As I wrap up work on an edited book on creativity and mental illness, I began musing on the general topic of “Is this worth studying?” I have adapted the beginning of the chapter, which responded to these questions, into a blog.
Should we study creativity and mental illness? Part of me is ready for this question with two quotes. One is from my favorite play, Tom Stoppard’s Arcadia. Spoken by an academic (whose first sentence addresses disparate research in mathematics, history, and English literature), some people find it depressing; I find it inspiring:
“It’s all trivial – your grouse, my hermit, Bernard’s Byron. Comparing what we’re looking for misses the point. It’s wanting to know that makes us matter… If the answers are in the back of the book I can wait, but what a drag. Better to struggle on knowing that failure is final.” (Stoppard, 1993, pp. 75-76).
The other quote is from one of my favorite musicals, 1776. As the members of the continental congress bandy about the idea of independence, there is a vote called about whether official debate can begin. The tie-breaking vote is left to Rhode Island’s Stephen Hopkins. He says:
“So it’s up to me, is it? Well, I tell y’, in all my years I never heard, seen nor smelled an issue that was so dangerous that it couldn’t be talked about. Hell yes, I’m for debatin’ anything — Rhode Island says Yea!” (Stone & Edwards, 1976, p. 38)
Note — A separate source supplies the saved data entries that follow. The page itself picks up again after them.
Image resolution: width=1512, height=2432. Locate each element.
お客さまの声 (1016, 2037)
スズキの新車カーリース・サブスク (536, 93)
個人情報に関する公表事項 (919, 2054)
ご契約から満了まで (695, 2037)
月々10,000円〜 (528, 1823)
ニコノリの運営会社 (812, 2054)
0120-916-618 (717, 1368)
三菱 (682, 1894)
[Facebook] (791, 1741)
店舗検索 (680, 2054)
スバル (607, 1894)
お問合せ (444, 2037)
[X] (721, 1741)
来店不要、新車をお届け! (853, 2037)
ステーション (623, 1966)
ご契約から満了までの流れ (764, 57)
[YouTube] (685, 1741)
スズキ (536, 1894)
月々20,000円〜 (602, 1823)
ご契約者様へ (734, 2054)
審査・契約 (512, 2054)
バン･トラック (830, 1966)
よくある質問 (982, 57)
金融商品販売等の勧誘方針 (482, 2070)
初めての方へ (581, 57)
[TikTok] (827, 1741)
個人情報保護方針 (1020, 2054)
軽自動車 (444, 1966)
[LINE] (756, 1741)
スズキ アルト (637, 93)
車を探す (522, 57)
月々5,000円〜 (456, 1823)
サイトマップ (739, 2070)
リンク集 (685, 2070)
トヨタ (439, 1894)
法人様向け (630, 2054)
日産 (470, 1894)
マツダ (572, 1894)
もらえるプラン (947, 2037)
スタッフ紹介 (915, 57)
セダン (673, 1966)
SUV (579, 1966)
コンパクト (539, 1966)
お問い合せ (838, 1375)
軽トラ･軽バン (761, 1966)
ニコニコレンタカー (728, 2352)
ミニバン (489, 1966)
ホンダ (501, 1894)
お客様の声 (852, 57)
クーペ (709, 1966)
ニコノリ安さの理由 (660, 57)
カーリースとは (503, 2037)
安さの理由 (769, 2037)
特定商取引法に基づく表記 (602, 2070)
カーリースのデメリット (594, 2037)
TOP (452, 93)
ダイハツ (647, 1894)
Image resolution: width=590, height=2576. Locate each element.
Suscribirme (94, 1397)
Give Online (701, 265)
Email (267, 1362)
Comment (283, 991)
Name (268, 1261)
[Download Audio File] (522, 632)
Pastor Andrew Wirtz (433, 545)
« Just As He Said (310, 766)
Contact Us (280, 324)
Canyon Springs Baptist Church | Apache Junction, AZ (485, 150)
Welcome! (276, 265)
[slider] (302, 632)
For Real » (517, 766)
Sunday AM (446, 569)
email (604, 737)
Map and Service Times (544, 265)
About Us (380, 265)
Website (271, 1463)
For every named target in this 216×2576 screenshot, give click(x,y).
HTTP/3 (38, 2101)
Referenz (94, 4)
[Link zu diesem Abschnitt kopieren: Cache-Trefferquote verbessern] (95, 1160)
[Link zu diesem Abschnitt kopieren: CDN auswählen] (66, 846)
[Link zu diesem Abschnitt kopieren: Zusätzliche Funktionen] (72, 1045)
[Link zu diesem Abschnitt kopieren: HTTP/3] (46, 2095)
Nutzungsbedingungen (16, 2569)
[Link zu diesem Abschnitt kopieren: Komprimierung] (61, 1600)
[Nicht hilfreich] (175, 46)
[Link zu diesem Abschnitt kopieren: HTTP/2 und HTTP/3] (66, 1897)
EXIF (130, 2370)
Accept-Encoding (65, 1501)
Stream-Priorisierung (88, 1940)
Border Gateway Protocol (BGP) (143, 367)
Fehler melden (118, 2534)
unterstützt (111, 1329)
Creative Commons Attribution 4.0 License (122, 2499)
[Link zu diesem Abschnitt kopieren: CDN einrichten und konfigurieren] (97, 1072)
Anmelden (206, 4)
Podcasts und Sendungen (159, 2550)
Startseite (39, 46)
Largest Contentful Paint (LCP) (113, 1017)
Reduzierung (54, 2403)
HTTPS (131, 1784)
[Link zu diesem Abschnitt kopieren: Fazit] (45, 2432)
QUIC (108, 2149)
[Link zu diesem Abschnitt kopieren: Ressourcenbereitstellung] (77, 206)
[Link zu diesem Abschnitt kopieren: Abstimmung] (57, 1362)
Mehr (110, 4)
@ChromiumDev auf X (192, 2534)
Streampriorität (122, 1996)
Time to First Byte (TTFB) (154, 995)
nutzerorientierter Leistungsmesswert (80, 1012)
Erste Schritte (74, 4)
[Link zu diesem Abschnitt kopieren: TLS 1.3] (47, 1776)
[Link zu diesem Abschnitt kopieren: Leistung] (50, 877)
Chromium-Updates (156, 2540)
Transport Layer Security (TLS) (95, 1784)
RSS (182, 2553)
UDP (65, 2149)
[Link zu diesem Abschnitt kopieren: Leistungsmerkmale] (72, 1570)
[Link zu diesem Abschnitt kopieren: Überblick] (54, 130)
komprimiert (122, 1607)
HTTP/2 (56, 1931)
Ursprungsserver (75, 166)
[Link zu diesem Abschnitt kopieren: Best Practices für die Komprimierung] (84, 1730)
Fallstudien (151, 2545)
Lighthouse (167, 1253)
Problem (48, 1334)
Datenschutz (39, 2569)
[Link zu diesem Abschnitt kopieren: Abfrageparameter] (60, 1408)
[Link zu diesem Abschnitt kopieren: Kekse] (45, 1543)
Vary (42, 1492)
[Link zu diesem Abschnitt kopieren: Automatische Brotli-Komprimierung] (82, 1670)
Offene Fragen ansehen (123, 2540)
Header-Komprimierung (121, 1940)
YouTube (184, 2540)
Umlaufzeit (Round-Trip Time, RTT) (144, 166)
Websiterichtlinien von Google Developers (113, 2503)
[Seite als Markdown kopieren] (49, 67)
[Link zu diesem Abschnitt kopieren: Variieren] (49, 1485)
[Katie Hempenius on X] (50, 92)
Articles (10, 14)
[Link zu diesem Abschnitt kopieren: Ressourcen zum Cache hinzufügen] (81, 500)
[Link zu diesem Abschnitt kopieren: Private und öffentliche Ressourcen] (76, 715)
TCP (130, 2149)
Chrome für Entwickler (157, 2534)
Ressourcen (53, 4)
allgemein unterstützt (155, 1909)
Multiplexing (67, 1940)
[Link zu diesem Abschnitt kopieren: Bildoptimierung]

But another part of me believes in the WGASA factor. I have discussed this before (Kaufman, 2009), to recap… The WGASA factor is named after the (now sadly defunct) WGASA Bush Line at the Wild Animal Park in San Diego. Years ago, the park held a contest to name the monorail. After some fruitless discussion, one executive amended a memo to say WGASA. What did that mean? The official line is it stands for “World’s Greatest Animal Show Anywhere.” According to legend (which I hope is true), it stands for something much simpler: “Who Gives a S**t Anyway?”
So much of scholarship doesn’t pass the WGASA test (who actually cares?). It also doesn’t pass the WGASA corollary, which is that research should ideally lead to more positive outcomes than negative ones. We can’t all cure cancer, but ideally we aren’t teaching little cancer cells to reproduce more effectively.
Where does that leave the study of creativity and mental illness? To be continued in my next blog….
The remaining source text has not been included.